Extracting data from websites (web scraping) is a useful technique to automate the collection of information from web pages and import it into Excel. This article provides a comprehensive guide to using VBA in Excel for web scraping, including a complete script, explanation, step-by-step instructions, and key considerations.
Nội dung
1. VBA Code for Extracting Data
Below is the complete VBA code to scrape URLs and article titles from a multi-page category on a website:
Sub ScrapeMultiplePages()
Dim ie As Object ' Internet Explorer object
Dim doc As Object ' HTMLDocument object
Dim links As Object ' Collection of links
Dim link As Object ' Individual link
Dim baseUrl As String ' Base URL
Dim page As Integer ' Page counter
Dim i As Long ' Row counter
' Base URL of the category (replace {PAGE} with the page number)
baseUrl = "http://example.com/category/page/{PAGE}/" ' Replace with your actual URL
' Initialize Internet Explorer
Set ie = CreateObject("InternetExplorer.Application")
ie.Visible = False ' Do not display the browser to save resources
' Set up the first row in Excel
i = 1
Cells(1, 1).Value = "URL"
Cells(1, 2).Value = "Article Title"
i = 2 ' Data starts from the second row
' Loop through pages
For page = 1 To 20 ' Adjust the number 20 to match the maximum number of pages
' Create the URL for each page
Dim currentUrl As String
currentUrl = Replace(baseUrl, "{PAGE}", page)
ie.navigate currentUrl
' Wait for the web page to load
Do While ie.readyState <> 4 Or ie.Busy
DoEvents
Loop
' Get the HTML document from the web page
Set doc = ie.document
' Get all links on the page
Set links = doc.getElementsByTagName("a")
' Write URLs and article titles into Excel
For Each link In links
If Not IsEmpty(link.href) And link.href <> "" Then
' Filter only article links (exclude unnecessary links)
If InStr(link.href, "/category/") = 0 And InStr(link.href, "/tag/") = 0 Then
' Extract article title
If link.innerText <> "" Then
Cells(i, 1).Value = link.href ' Write URL into column A
Cells(i, 2).Value = link.innerText ' Write article title into column B
i = i + 1
End If
End If
End If
Next link
' Exit the loop if no links are found on the page
If links.Length = 0 Then Exit For
Next page
' Close the browser
ie.Quit
Set ie = Nothing
MsgBox "Data extraction from all pages completed!"
End Sub
2. Explanation of the Code
Base URL with Pagination: The base URL contains {PAGE}
, which is replaced by page numbers during each iteration of the loop.
Page Loop: For page = 1 To 20
iterates through pages 1 to 20. Adjust the range to match the actual number of pages in your category.
Filtering Links: If InStr(link.href, "/category/") = 0 And InStr(link.href, "/tag/") = 0
ensures that only article links are captured, excluding category or tag links.
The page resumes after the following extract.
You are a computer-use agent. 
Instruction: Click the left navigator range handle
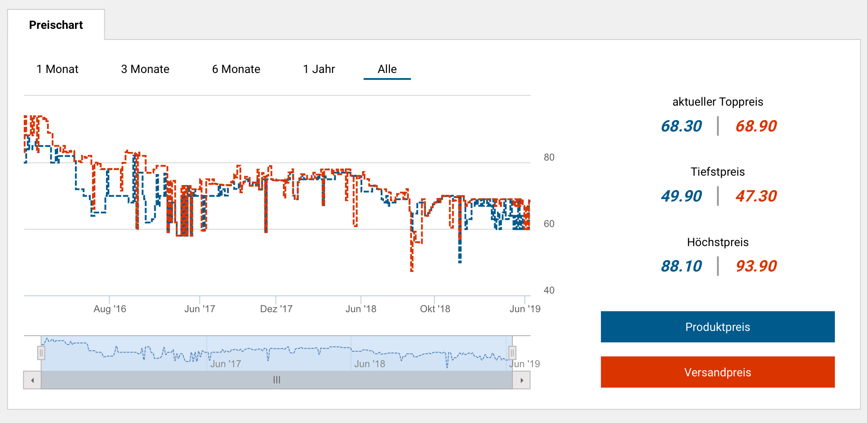(41, 353)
Extracting Titles: link.innerText
retrieves the visible text of the link, which serves as the article title.
Exit Condition: If no links are found on a page (links.Length = 0
), the script stops scraping further pages.
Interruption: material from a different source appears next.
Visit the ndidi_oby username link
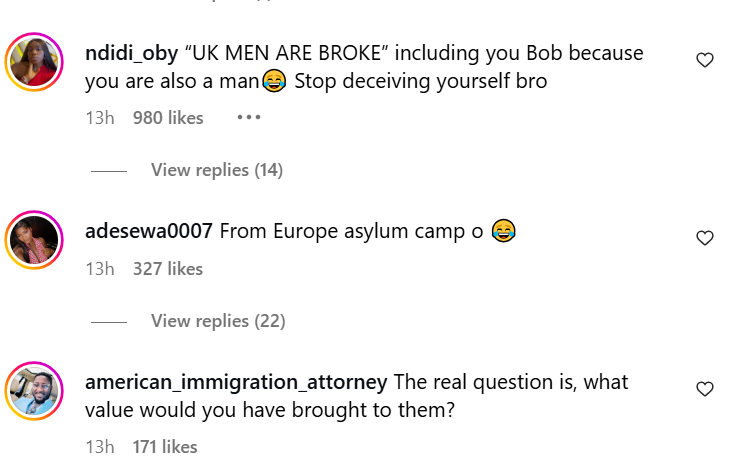 pyautogui.click(x=132, y=53)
3. Step-by-Step Instructions
Step 1: Set up Excel VBA:
Open Excel and press Alt + F11 to access the VBA editor.
Insert a new module (Insert > Module) and paste the above code.
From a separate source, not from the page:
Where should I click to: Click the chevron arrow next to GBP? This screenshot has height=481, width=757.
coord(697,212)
Step 2: Adjust the Base URL:
Replace "http://example.com/category/page/{PAGE}/"
with the actual URL of the category or section you want to scrape.
For example: "https://example.com/category/news/page/{PAGE}/"
.
Step 3: Run the Script:
Press F5 in the VBA editor to run the macro.
URLs and article titles will be written into the Excel worksheet.
Step 4: Verify the Results:
Column A: Contains the URLs of the articles.
Column B: Contains the titles of the articles.

4. Key Considerations
– Handling JavaScript-Loaded Pages: If the webpage uses JavaScript to dynamically load content, VBA may not work properly. In such cases, consider using Selenium for VBA or another tool like Python’s BeautifulSoup.
– Check Website Policies: Always check the website’s Terms of Service or robots.txt file to ensure that web scraping is allowed.
– Removing Duplicates: Use Excel’s “Remove Duplicates” feature to clean up duplicate URLs or titles if necessary.
– Adjusting the Loop: If the number of pages is unknown, use a higher number (e.g., For page = 1 To 100
). The script will stop when it finds an empty page.
This VBA script automates the process of extracting URLs and article titles from a multi-page category on a website. It is highly customizable, allowing you to adjust the base URL and the number of pages. While effective for basic HTML-based websites, this approach may face limitations with JavaScript-heavy pages, which require advanced tools. By following the steps and considerations outlined, you can efficiently scrape data and integrate it into your Excel workflow.